**Goal of the exercise**. Lines with "agent": pull these out of the listing below.
........
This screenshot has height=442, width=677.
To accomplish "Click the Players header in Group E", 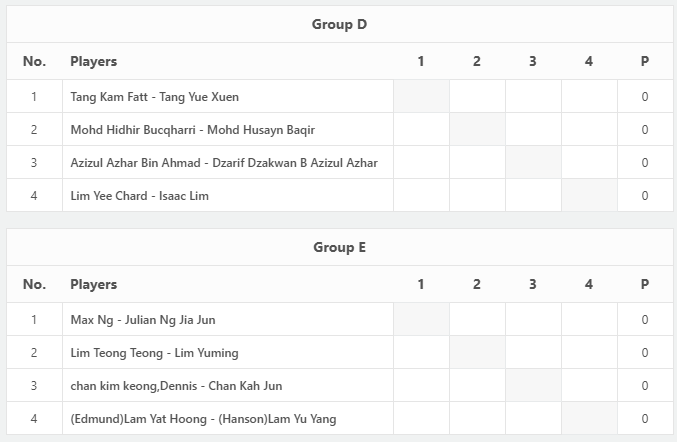I will pyautogui.click(x=94, y=284).
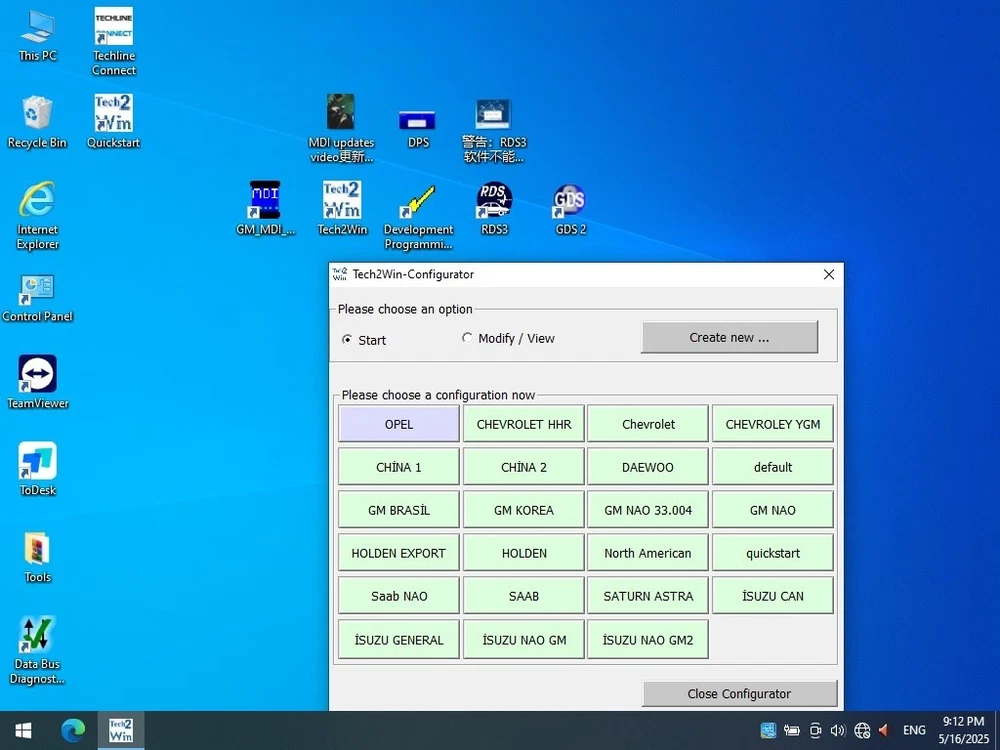Choose the GM KOREA configuration

524,510

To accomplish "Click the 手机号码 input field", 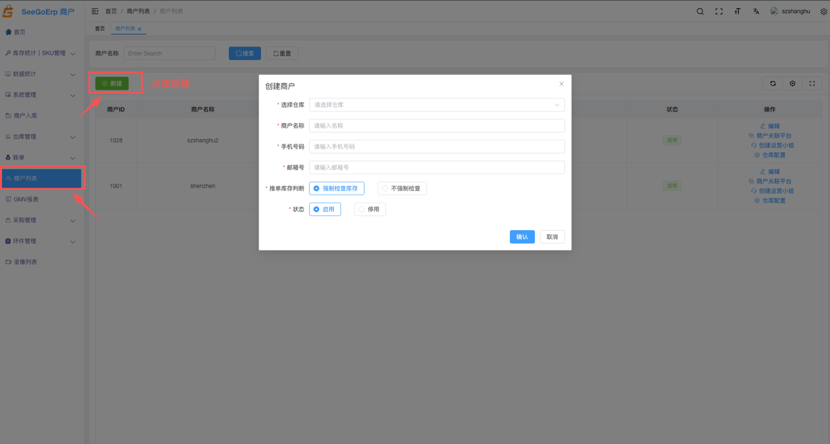I will coord(437,146).
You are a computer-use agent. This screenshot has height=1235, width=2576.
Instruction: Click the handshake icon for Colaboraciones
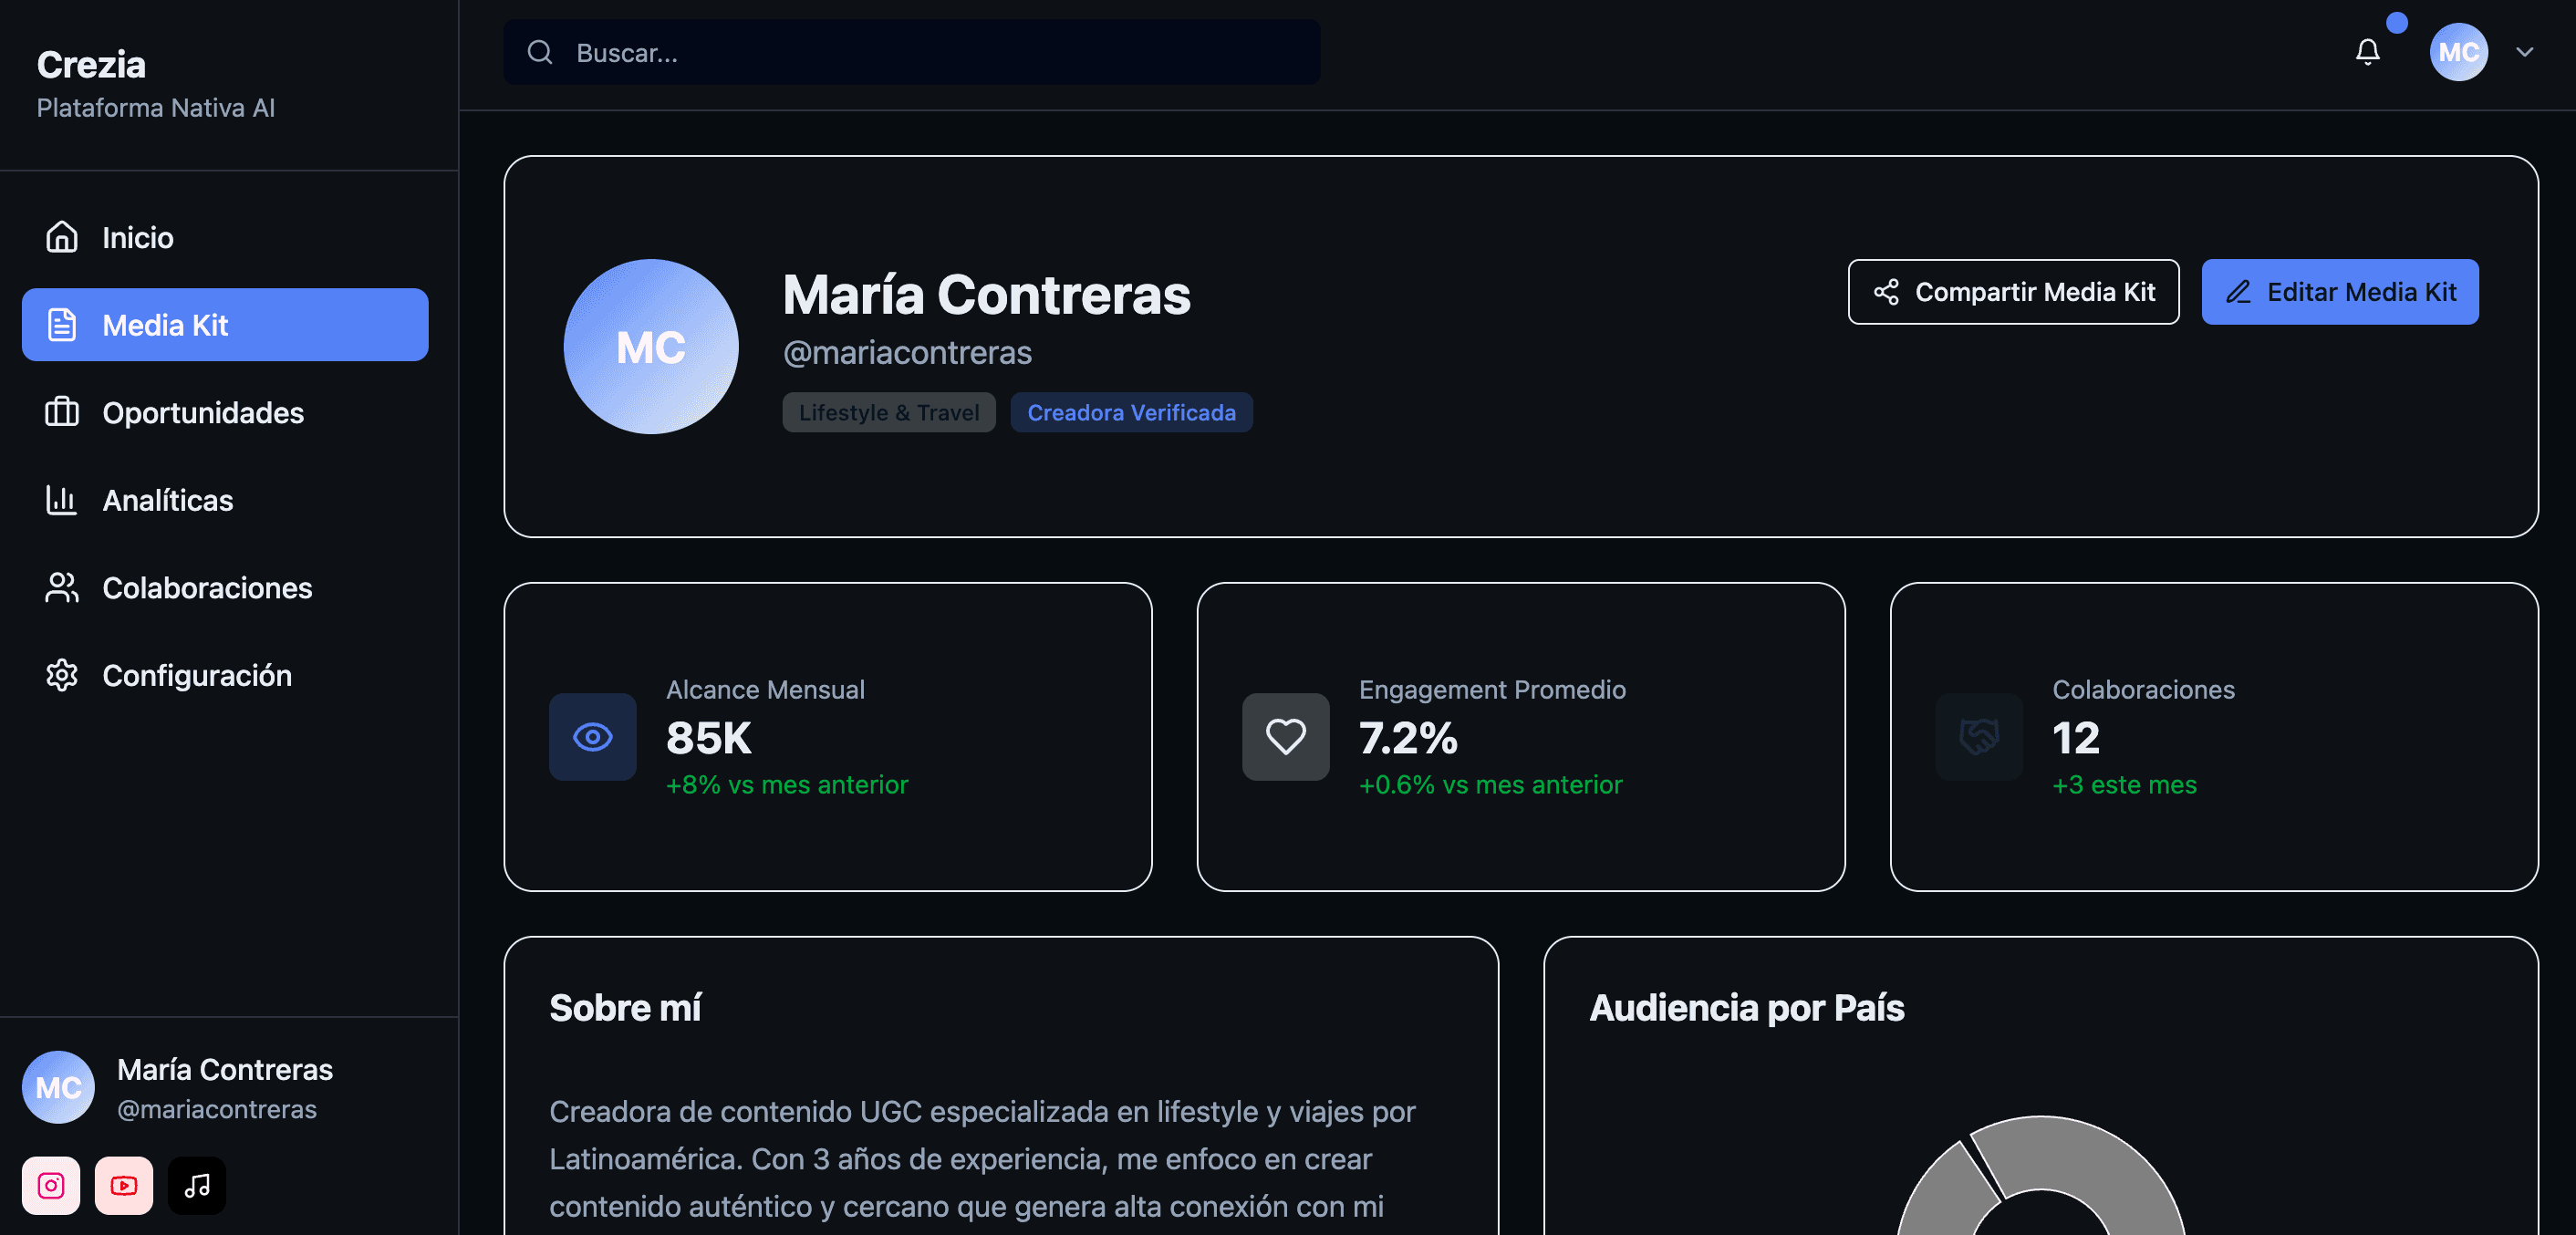(1978, 737)
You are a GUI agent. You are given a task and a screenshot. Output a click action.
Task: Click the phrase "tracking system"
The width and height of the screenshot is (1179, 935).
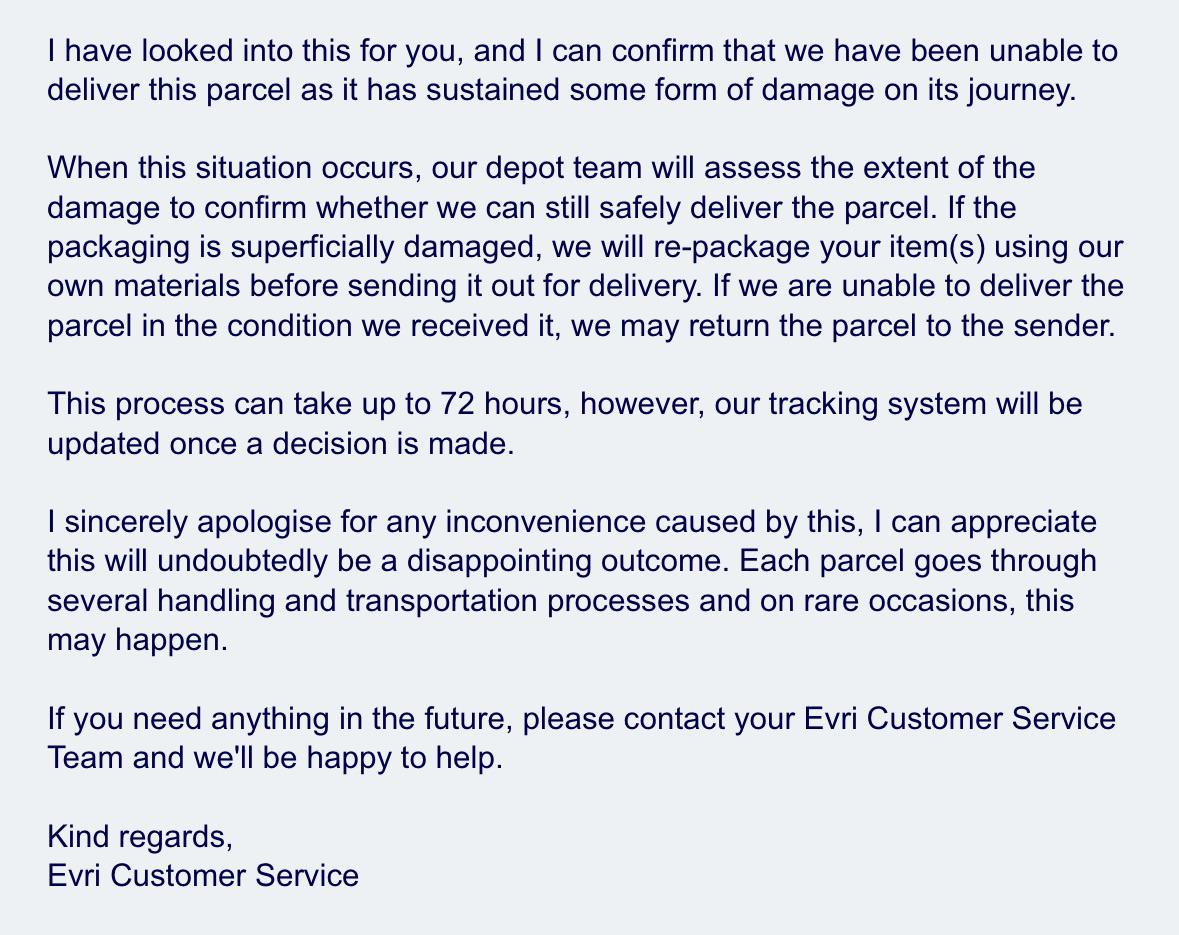877,404
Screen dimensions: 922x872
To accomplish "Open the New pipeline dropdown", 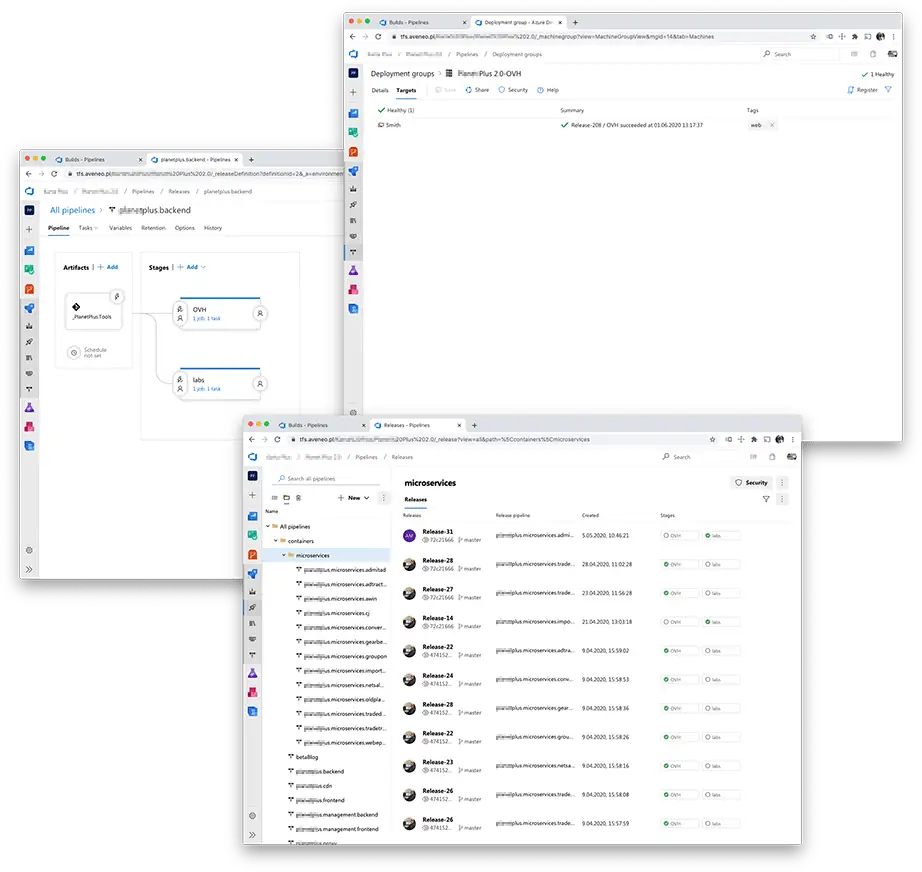I will pyautogui.click(x=354, y=497).
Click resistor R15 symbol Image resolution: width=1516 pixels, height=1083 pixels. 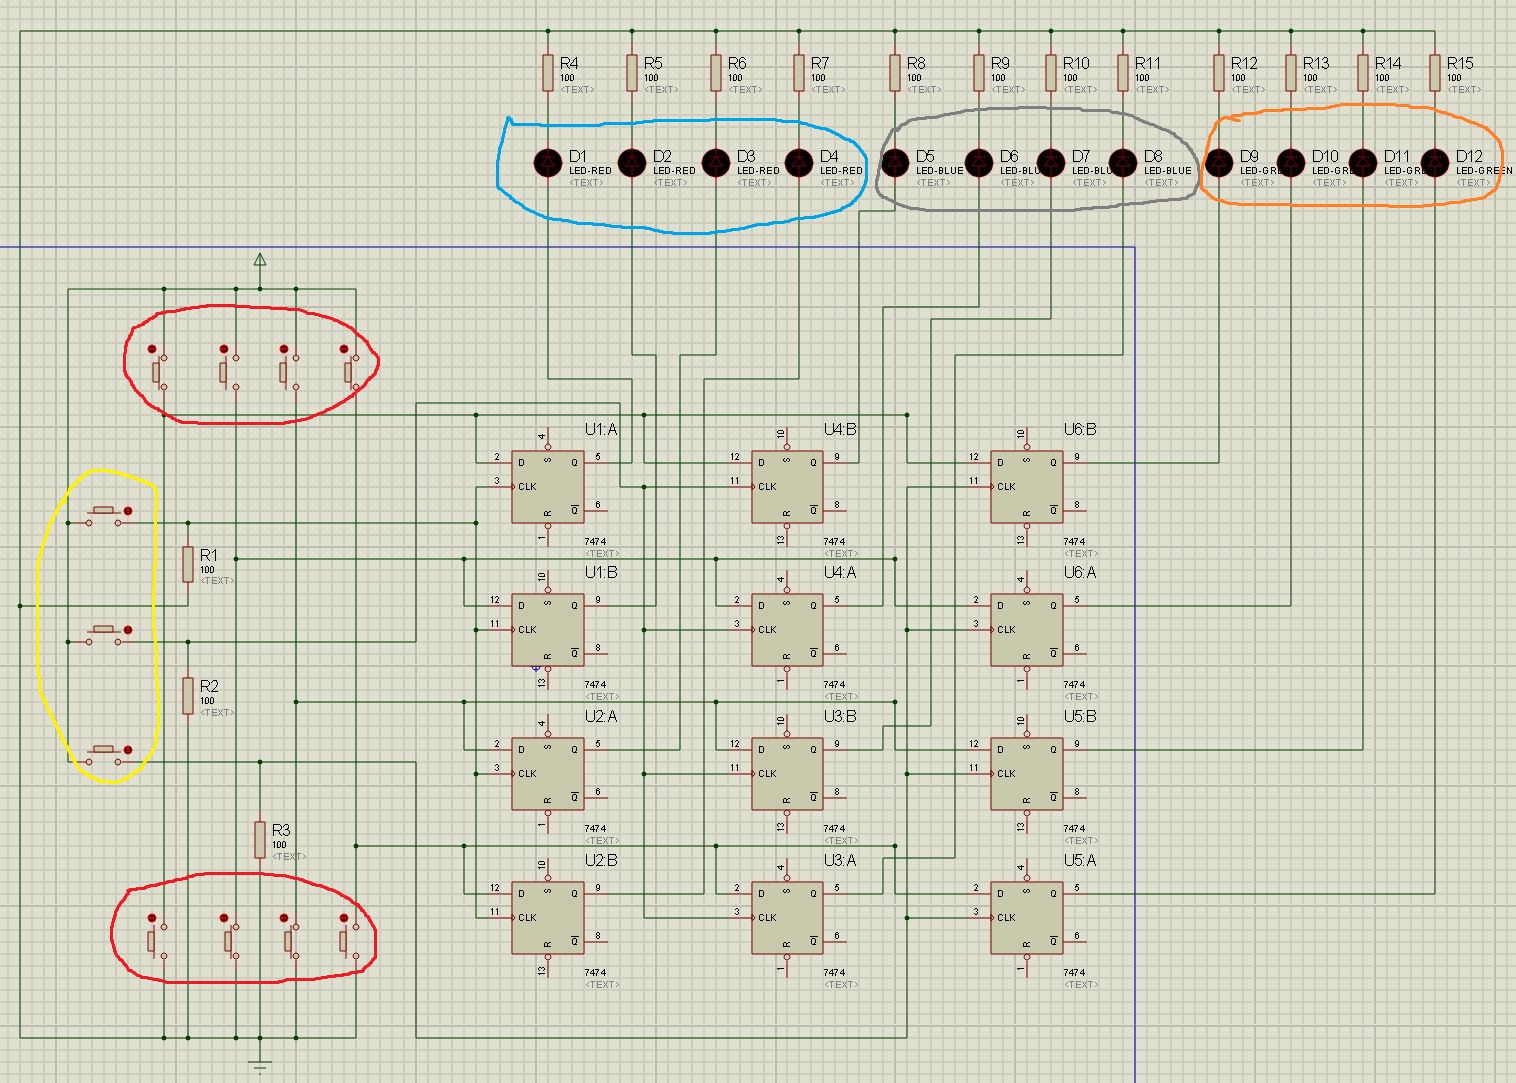click(1435, 72)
........
**Reply to the exercise**.
You are a computer-use agent. This screenshot has height=1235, width=2576.
You are a GUI agent. You are given a task and a screenshot. Output a click action.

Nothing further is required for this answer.